The recommendations made in the final report are influencing a range of projects we are work on.
As the lead organisation for this work we are leading by example wherever we can.
This includes speaking and writing in accessible ways, ensuring members of the public are involved in our work, working with community groups and building relationships so we can explain what we do to protect and promote people taking part in research.
We are also promoting the hallmarks of People-Centred Clinical Research and encouraging researchers to use them.
Below you can read more about projects that have benefitted from changes made as a result of the recommendations.
Template inclusion and diversity plan
We are developing a template for inclusion and diversity plans for sponsors and research, alongside associated guidance.
This will encourage researchers to consider inclusion and diversity upfront for clinical trials , and particularly think about including people who are usually overlooked in research and health care.
We hope it will also help Research Ethics Committees to see more clearly how researchers intend to include people in their research.
Research design and methods
We are helping research to be delivered in different places by supporting improvements in research designs and decentralised trial methods.
This work is helping to remove barriers to working across organisational boundaries where we can, and strengthening our approvals process. We are also focusing on improving study set-up practice, our information governance assurances and how to contact people about taking part in research.

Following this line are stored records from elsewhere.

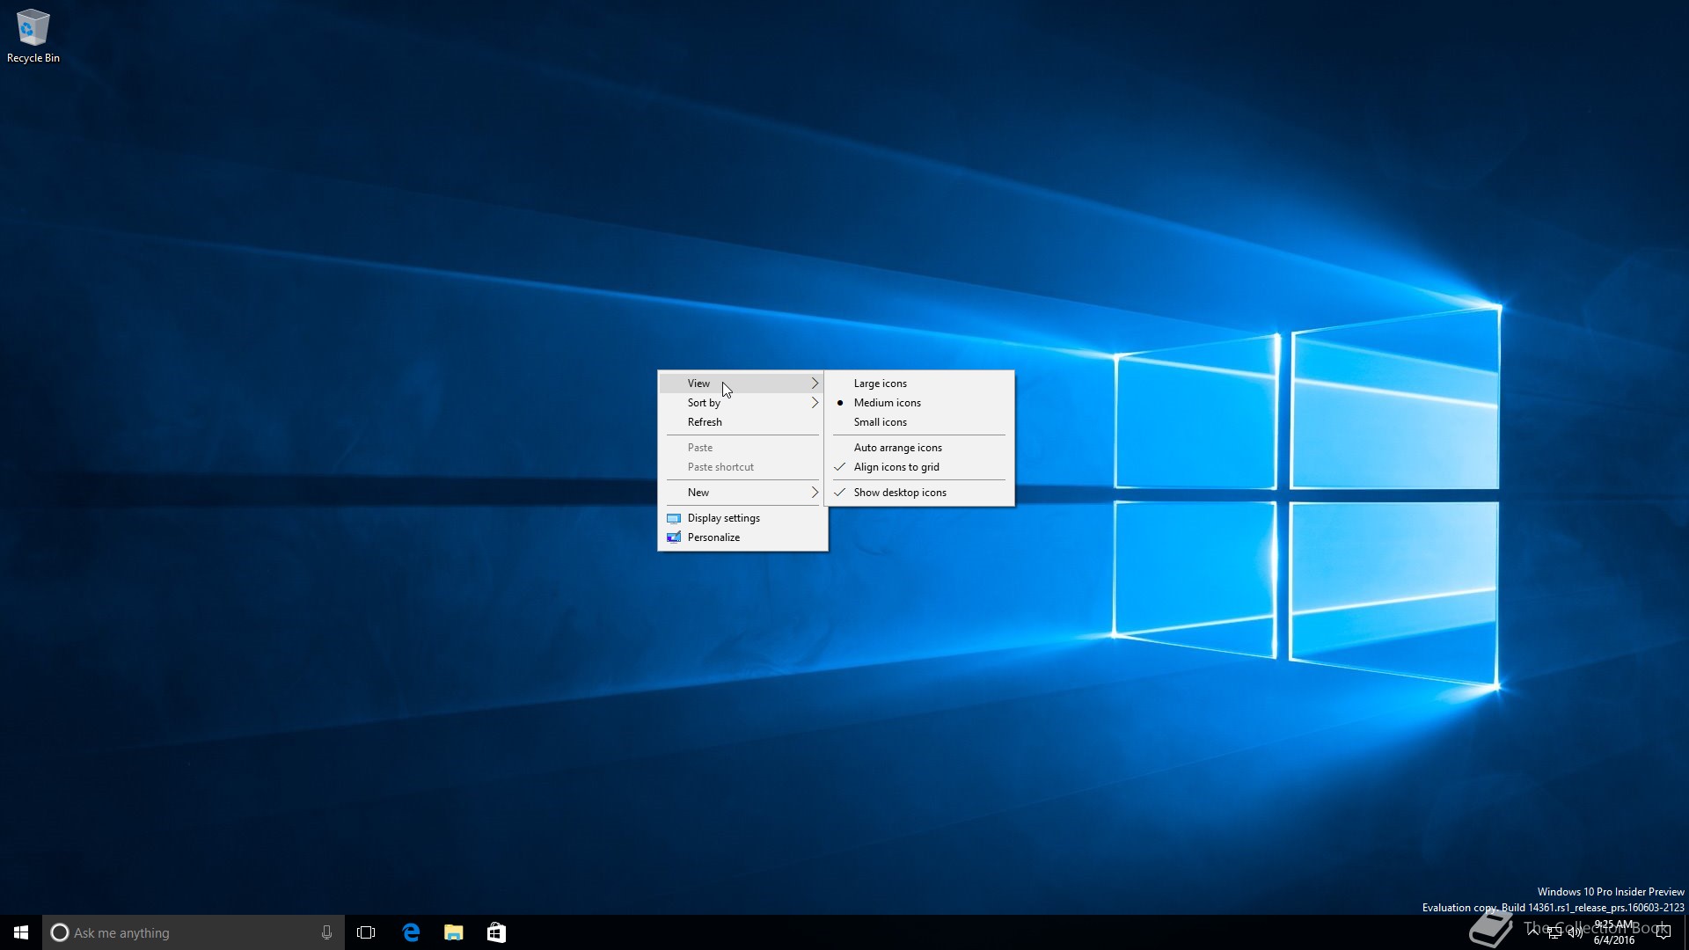Click Small icons menu option

tap(881, 421)
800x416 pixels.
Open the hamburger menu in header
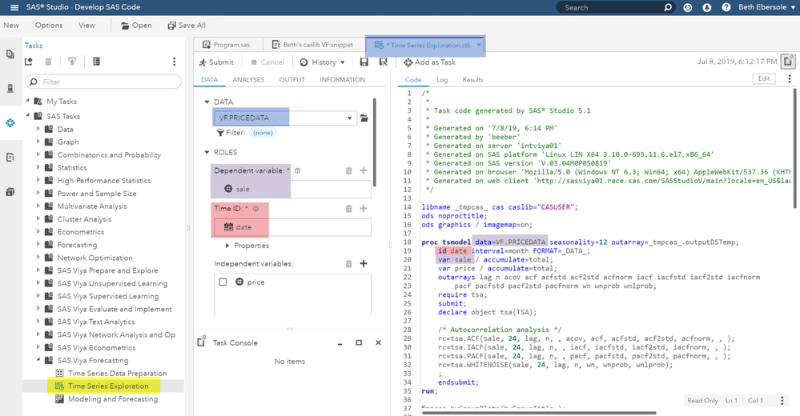tap(14, 7)
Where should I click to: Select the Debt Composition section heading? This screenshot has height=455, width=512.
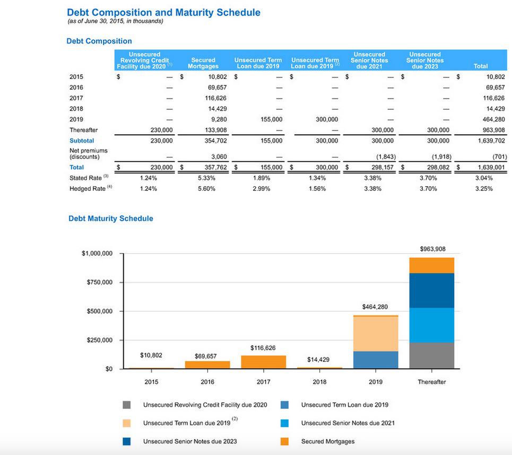[99, 41]
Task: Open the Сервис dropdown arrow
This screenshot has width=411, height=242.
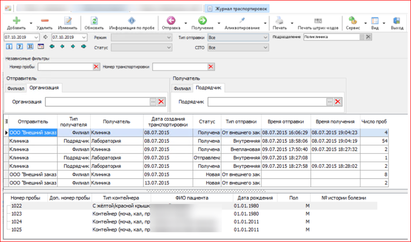Action: [x=362, y=23]
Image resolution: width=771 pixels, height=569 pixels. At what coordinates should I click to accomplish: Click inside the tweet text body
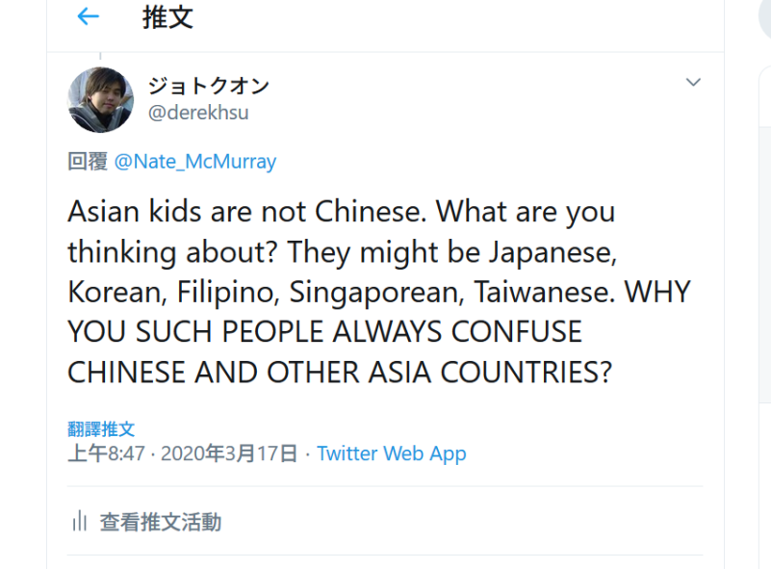click(x=337, y=289)
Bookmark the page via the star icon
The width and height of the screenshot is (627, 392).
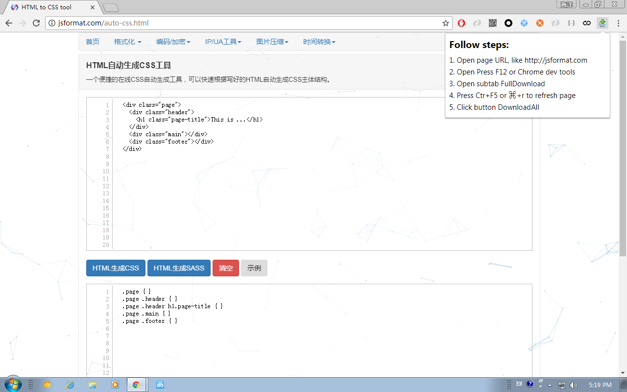pos(446,23)
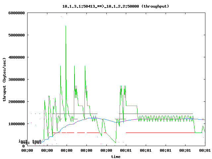Select the rightmost 00:01 x-axis tick label

pos(204,150)
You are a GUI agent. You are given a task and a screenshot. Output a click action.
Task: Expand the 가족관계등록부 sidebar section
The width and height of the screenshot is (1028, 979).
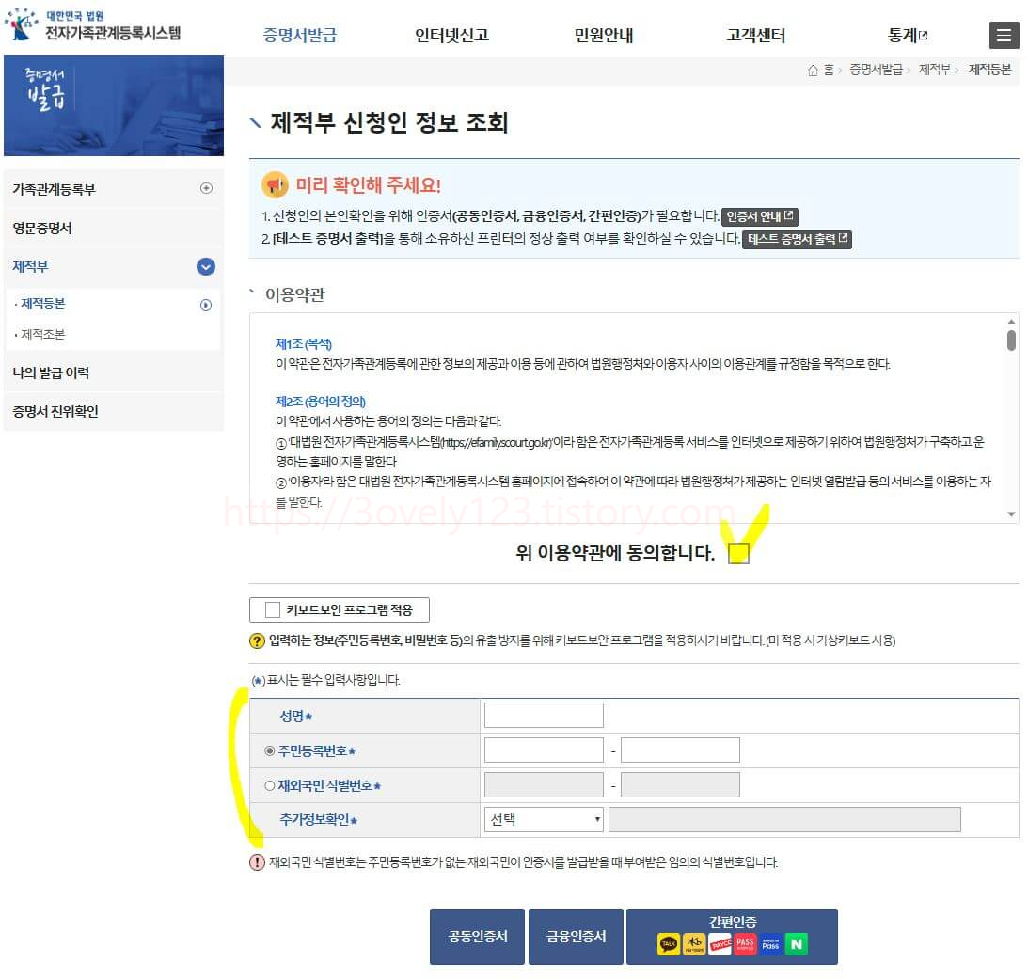click(x=205, y=189)
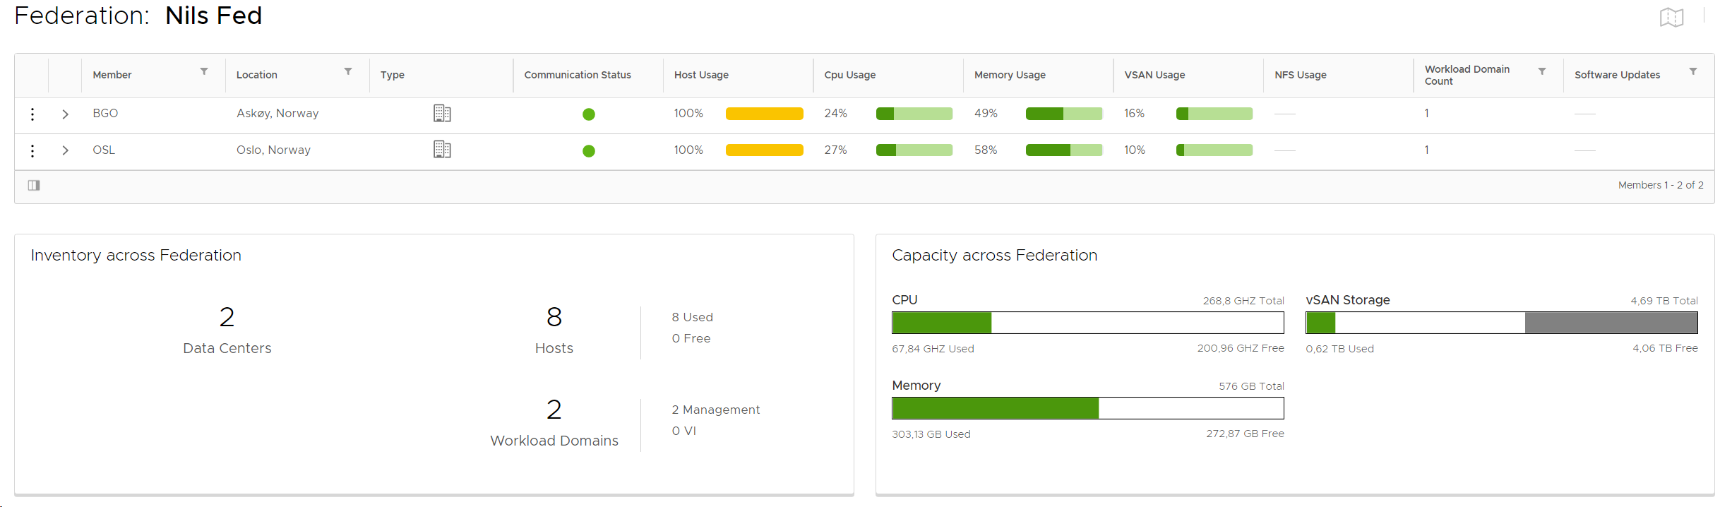
Task: Select the Host Usage column header
Action: point(701,75)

Read more about our work in this area.
Supporting our Research Ethics Committees
We are working with our Research Ethics Committees to help them support people-centred approaches, particularly through the implementation of our Participant Information Quality Standards, helping researchers to develop their information using our Participant Information Design and Review Principles, proportionate consent guidance and by using engaging methods.
Research transparency
We are continuing to implement our Make it Public strategy for research transparency so that research is made public and available to all through registration, reporting and feeding back to participants.
Public involvement in research
We are working collaboratively with partners to remove barriers to public involvement in research, promoting our best practice guidance and providing collective leadership through our Shared Commitment to Public Involvement
Working with our partners
We are working with our Clinical Research Recovery, Resilience and Growth (RRG) programme partners across the system to support their work to improve people-centred research, for example the work of the Research Engagement Network (REN) programme and the initiatives that are coming out of this work. We will also be exploring with RRG partners how best to address to costs and burdens for people taking part in research, particularly around participant expenses and enabling better recognition.